> _Work to complete_:
Copy each record exactly as it reads, leaving out any pictures it holds.
__________________________________________________
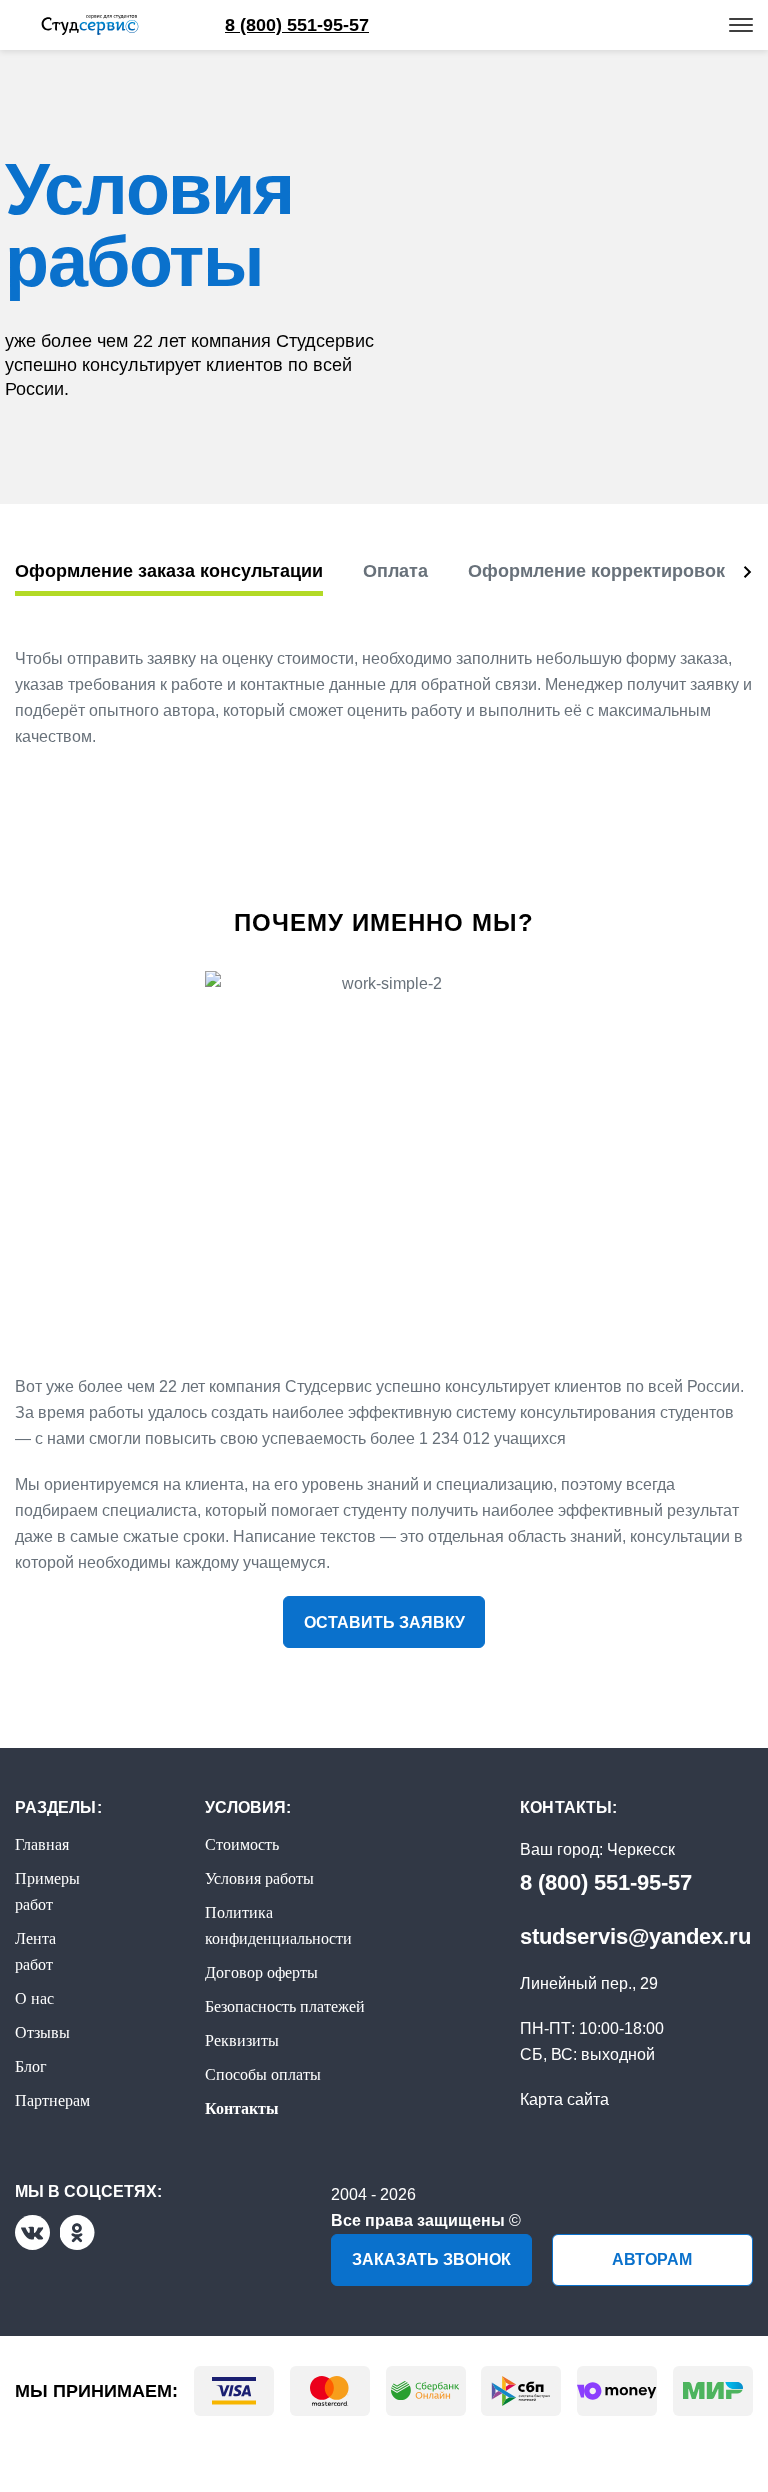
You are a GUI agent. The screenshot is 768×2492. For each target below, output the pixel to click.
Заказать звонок (431, 2259)
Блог (31, 2066)
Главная (42, 1844)
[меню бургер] (741, 25)
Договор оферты (261, 1972)
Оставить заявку (384, 1622)
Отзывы (42, 2032)
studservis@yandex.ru (635, 1936)
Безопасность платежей (285, 2006)
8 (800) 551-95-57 (606, 1882)
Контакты (242, 2108)
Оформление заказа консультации (169, 571)
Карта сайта (564, 2099)
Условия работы (259, 1878)
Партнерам (52, 2100)
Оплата (395, 571)
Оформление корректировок (596, 571)
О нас (34, 1998)
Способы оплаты (263, 2074)
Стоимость (242, 1844)
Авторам (652, 2259)
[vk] (32, 2232)
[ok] (77, 2232)
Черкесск (641, 1849)
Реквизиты (242, 2040)
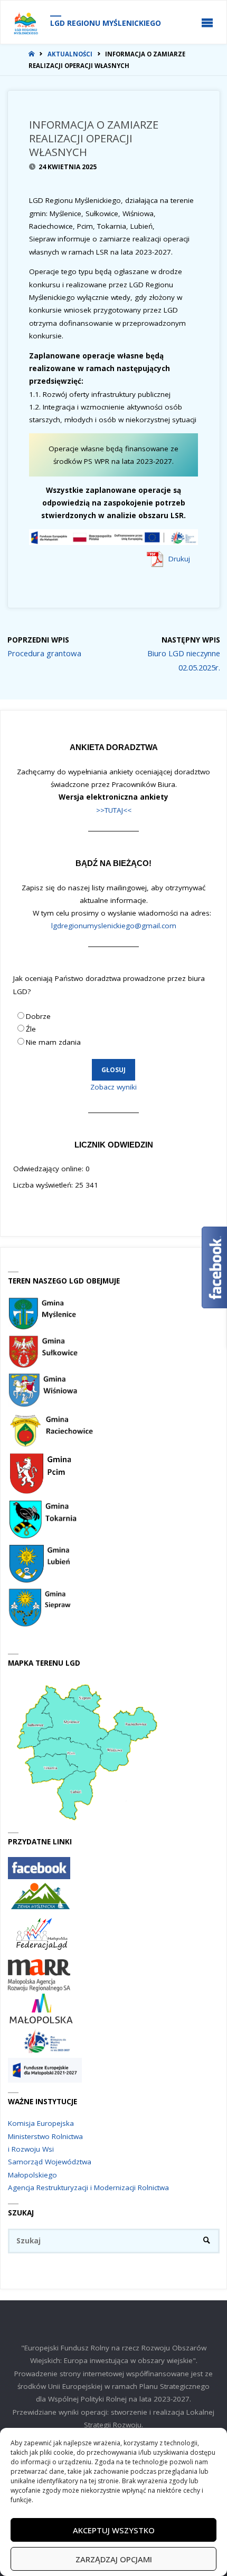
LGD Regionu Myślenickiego (105, 23)
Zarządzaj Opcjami (113, 2559)
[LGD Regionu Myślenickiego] (25, 22)
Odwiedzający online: (49, 1168)
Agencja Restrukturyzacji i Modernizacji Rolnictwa (88, 2187)
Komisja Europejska (41, 2123)
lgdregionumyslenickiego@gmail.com (113, 925)
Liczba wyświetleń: (44, 1185)
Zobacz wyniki (113, 1087)
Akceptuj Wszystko (114, 2530)
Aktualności (70, 54)
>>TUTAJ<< (113, 810)
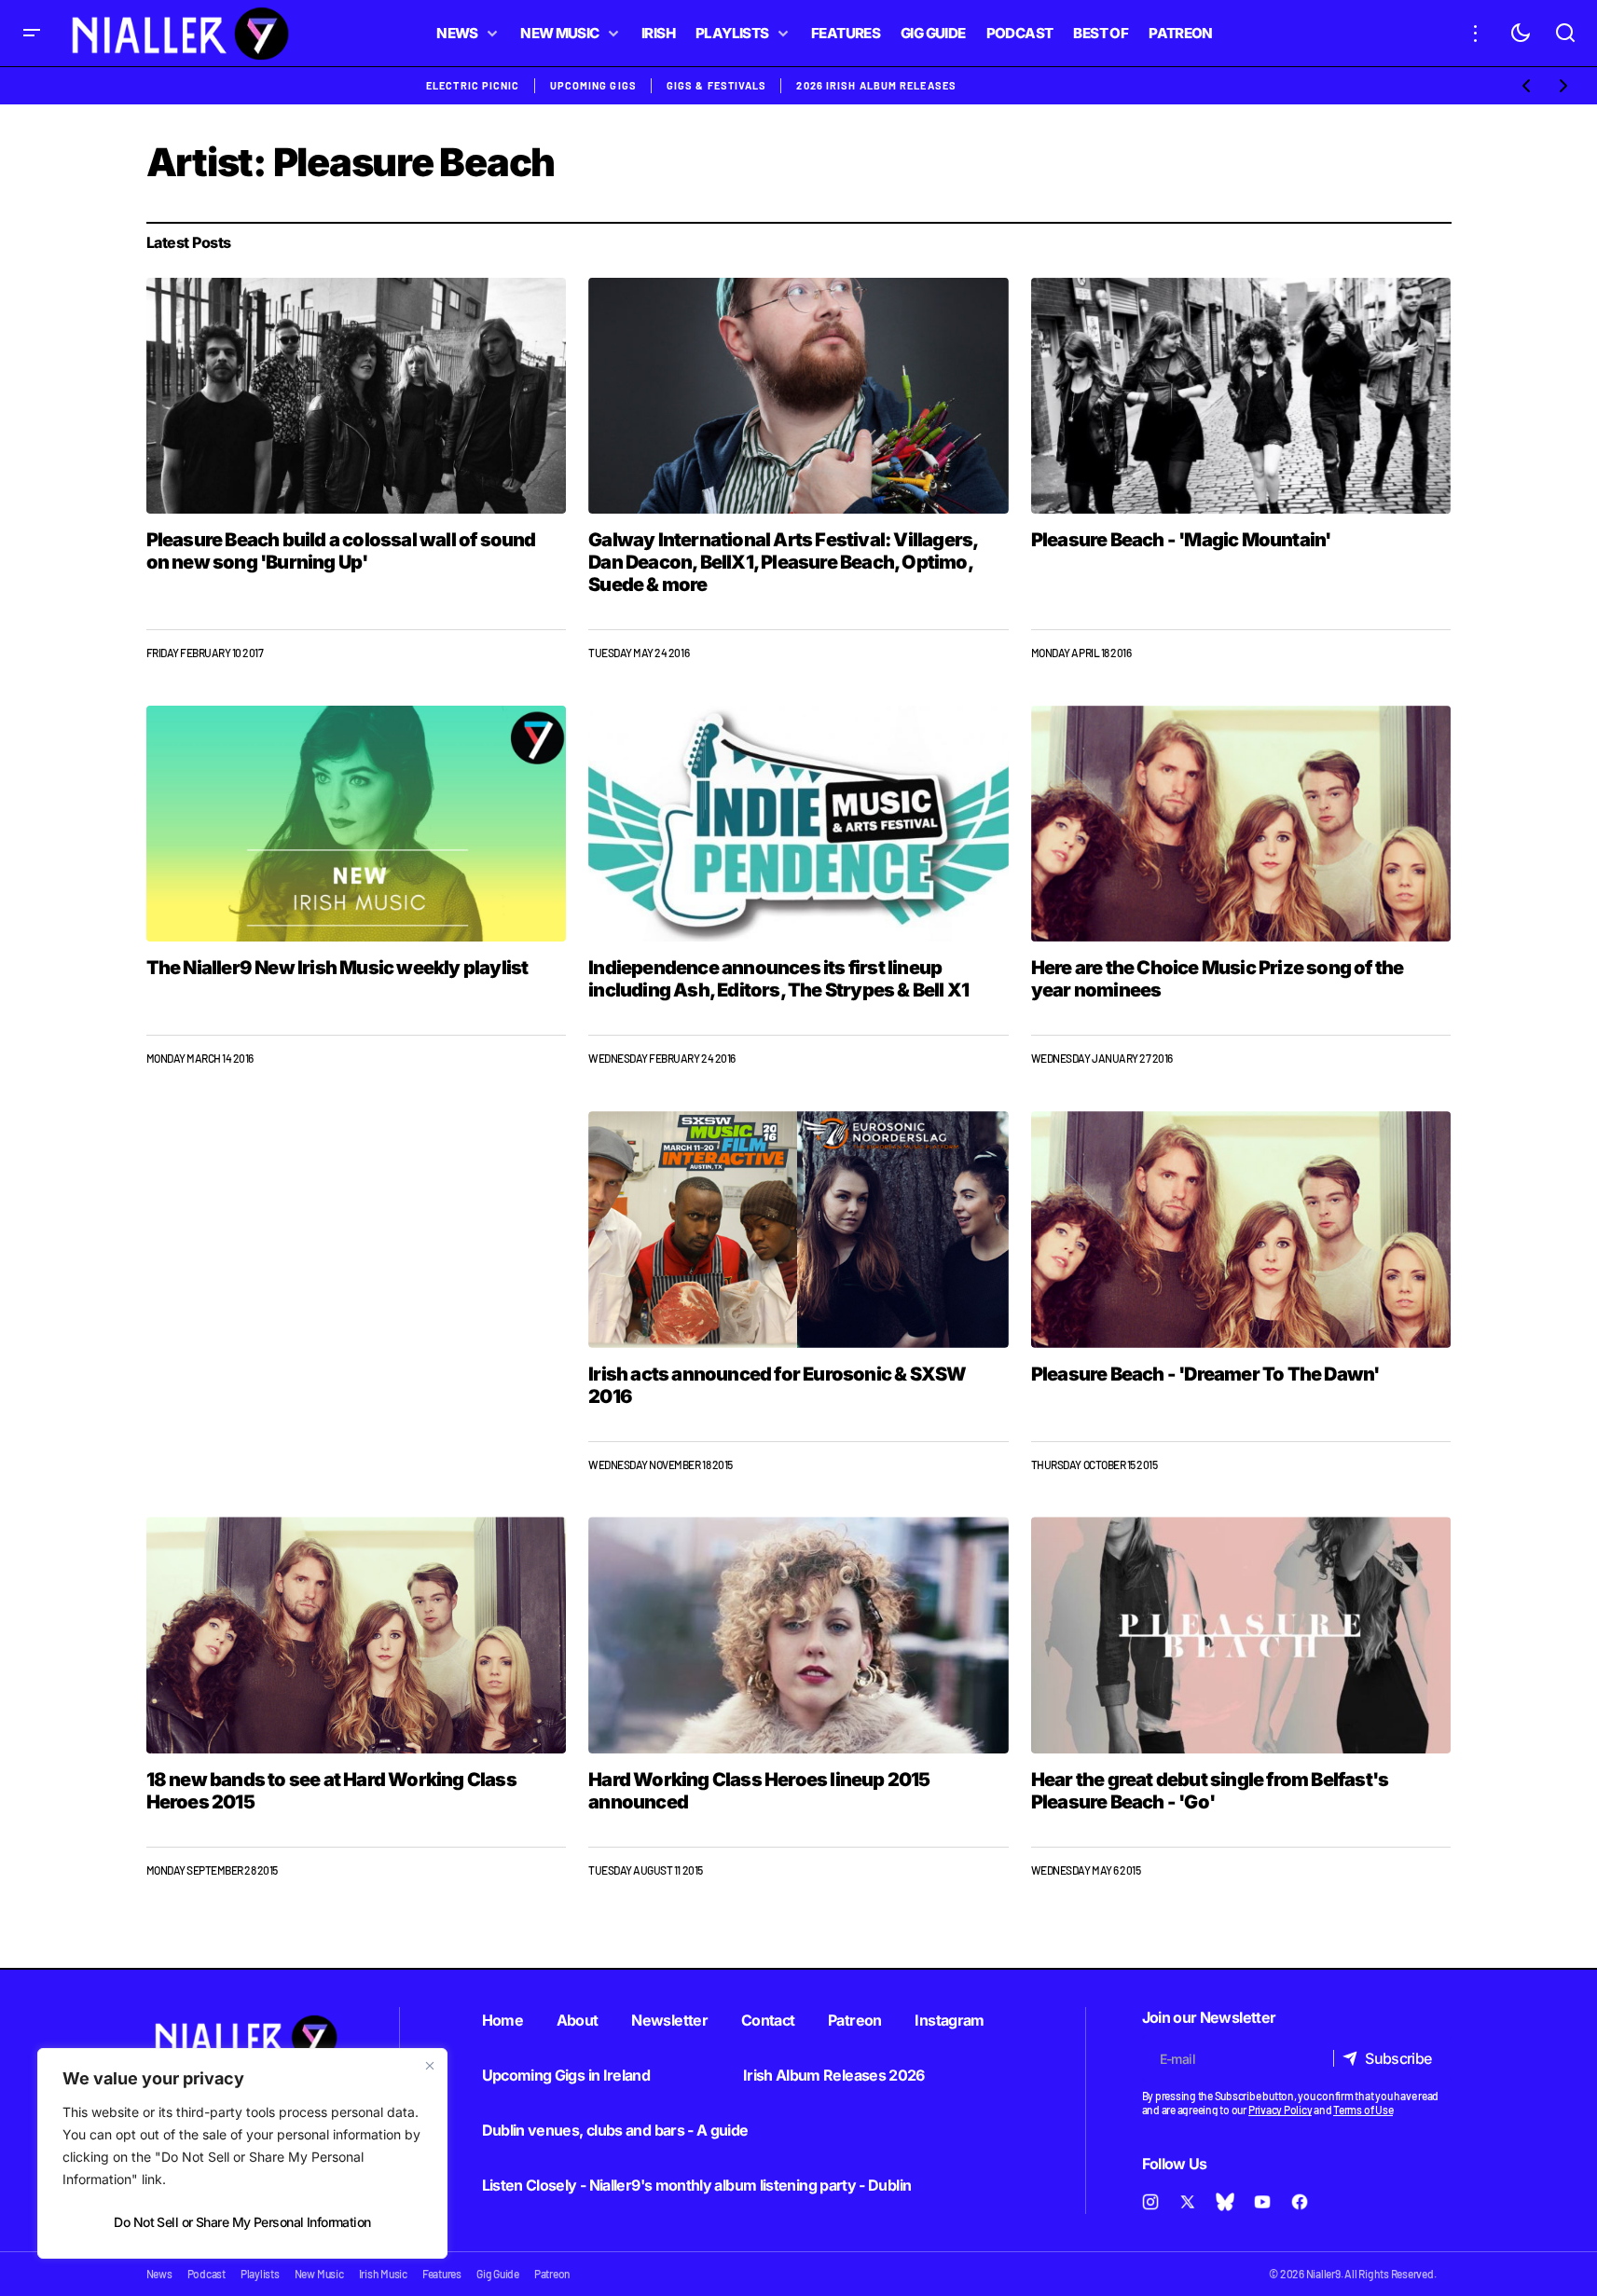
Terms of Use (1363, 2109)
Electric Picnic (473, 85)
__________________________________________________
> _Response box_:
You are a GUI agent. The screenshot is 768×2492. For each target below, output the pixel to click.
Заказать звонок (431, 2259)
Блог (31, 2066)
Главная (42, 1844)
[меню бургер] (741, 25)
Договор оферты (261, 1972)
Оставить заявку (384, 1622)
Отзывы (42, 2032)
studservis@yandex.ru (635, 1936)
Безопасность платежей (285, 2006)
8 (800) 551-95-57 (606, 1882)
Контакты (242, 2108)
Оформление заказа консультации (169, 571)
Карта сайта (564, 2099)
Условия работы (259, 1878)
Партнерам (52, 2100)
Оплата (395, 571)
Оформление корректировок (596, 571)
О нас (34, 1998)
Способы оплаты (263, 2074)
Стоимость (242, 1844)
Авторам (652, 2259)
[vk] (32, 2232)
[ok] (77, 2232)
Черкесск (641, 1849)
Реквизиты (242, 2040)
LGD Regionu Myślenickiego (105, 23)
Zarządzaj Opcjami (113, 2559)
[LGD Regionu Myślenickiego] (25, 22)
Odwiedzający online: (49, 1168)
Agencja Restrukturyzacji i Modernizacji Rolnictwa (88, 2187)
Komisja Europejska (41, 2123)
lgdregionumyslenickiego@gmail.com (113, 925)
Liczba wyświetleń: (44, 1185)
Zobacz wyniki (113, 1087)
Akceptuj Wszystko (114, 2530)
Aktualności (70, 54)
>>TUTAJ<< (113, 810)
Terms of Use (1363, 2109)
Electric Picnic (473, 85)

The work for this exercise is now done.